"In the Orient, you don't have to work hard for everything. With a little patience everything will come to you." Writer Ahmet Hamdi Tanpinar's (1901-1962) adage is for some an excellent summary of the essence of Turkish thought, and also a reflection on the attitude of the Turkish government which regularly has to explain to the country's 72 million citizens, why Turkey, which has been a candidate for EU membership since 1963, has yet to be included in Europe.
European journalists who recently travelled to Turkey for a seminar on tourism and the environment were surprised when their preconceptions about a "closed, occasionally dangerous and overly traditionalist" country evaporated on arrival. What they found was that Turkey does not need to enter Europe, because so much of the country is already European. There is no great difference in lifestyles, the streets look more or less the same, the people are multilingual, and there is more European history in the country's 2,000-year-old ruins — in Perga, Aspendos, Side — than the goats and salamanders living among them might lead you to expect. And that's not all: the journalists also noted the ease with which Turkish bus drivers accept euros and give change in Turkish lira — a currency that is almost as strong as the euro — and people's genuine concern about the environment.

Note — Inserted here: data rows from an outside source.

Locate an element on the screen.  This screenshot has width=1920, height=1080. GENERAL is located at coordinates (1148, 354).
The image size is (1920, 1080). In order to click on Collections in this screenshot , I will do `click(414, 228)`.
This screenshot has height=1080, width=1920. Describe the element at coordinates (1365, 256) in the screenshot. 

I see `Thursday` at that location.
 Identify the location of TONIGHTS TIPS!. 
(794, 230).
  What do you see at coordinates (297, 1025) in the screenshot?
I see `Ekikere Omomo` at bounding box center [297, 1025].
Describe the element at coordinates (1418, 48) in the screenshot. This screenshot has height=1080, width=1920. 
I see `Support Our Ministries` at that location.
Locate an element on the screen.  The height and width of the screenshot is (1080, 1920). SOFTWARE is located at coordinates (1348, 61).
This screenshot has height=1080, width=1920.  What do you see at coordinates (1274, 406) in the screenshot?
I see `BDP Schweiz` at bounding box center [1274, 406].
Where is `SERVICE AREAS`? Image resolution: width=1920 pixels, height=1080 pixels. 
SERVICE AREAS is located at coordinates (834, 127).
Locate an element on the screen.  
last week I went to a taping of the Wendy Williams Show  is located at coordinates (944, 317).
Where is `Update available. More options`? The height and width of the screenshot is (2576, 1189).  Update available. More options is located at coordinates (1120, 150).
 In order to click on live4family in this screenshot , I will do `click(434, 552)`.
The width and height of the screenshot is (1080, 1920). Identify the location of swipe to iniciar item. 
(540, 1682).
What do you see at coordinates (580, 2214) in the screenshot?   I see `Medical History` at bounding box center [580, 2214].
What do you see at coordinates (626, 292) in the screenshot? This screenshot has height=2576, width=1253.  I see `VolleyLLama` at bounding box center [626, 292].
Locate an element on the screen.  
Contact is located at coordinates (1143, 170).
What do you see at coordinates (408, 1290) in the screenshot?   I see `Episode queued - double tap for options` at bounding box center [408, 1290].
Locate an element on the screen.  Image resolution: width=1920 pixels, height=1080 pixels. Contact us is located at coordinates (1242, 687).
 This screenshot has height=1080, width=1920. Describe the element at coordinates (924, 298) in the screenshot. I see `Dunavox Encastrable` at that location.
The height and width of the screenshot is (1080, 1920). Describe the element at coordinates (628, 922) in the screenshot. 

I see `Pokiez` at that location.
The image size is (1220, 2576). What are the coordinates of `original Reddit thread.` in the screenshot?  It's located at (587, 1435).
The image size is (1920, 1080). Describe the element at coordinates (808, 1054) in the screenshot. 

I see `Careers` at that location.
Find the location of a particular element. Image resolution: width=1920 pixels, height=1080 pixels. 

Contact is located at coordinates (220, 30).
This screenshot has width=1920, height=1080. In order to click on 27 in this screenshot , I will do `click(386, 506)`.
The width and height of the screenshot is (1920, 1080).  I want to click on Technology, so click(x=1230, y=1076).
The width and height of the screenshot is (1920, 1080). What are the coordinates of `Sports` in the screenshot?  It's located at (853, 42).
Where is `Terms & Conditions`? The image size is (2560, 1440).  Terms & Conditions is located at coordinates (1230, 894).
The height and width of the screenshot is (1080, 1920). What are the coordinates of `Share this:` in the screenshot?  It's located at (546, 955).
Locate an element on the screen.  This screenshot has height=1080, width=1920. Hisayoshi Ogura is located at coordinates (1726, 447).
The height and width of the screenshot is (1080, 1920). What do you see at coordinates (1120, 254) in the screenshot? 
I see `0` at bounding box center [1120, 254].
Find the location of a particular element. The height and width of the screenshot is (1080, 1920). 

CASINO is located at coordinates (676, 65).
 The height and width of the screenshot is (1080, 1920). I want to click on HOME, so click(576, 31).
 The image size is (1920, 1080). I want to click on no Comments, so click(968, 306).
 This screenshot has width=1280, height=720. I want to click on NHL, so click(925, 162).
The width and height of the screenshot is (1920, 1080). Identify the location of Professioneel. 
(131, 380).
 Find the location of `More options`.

So why has Turkey remained the bride-to-be for a wedding that has constantly been postponed? Perhaps the EU has been too eager to find fault with its fiancée? Or is Turkey being less than uxorious? The blame has to be shared, because Europe's cold feet are matched by Turkey's desire to avoid settling down with an overly pretentious significant other: "If Europe told us to come in now, I'm not sure we would" says a young journalist. That explains the absence of European flags, which are everywhere in Moldova — another country that is knocking on the door of the EU, but which has yet to be accepted as an official candidate.
According to a recent poll, only 40% of Turks still want to join the EU, as opposed to 60% three years ago. And many of the country's young graduates with whom we spoke believe that the EU has little to offer apart from the scourges of the capitalist West: lax morals, alcohol, and a certain lightness of being. In other words, if lovers keep finding fault with each other, there will come a time when one of them decides there are other fish in the sea — that is, unless someone takes the initiative to explain some home truths.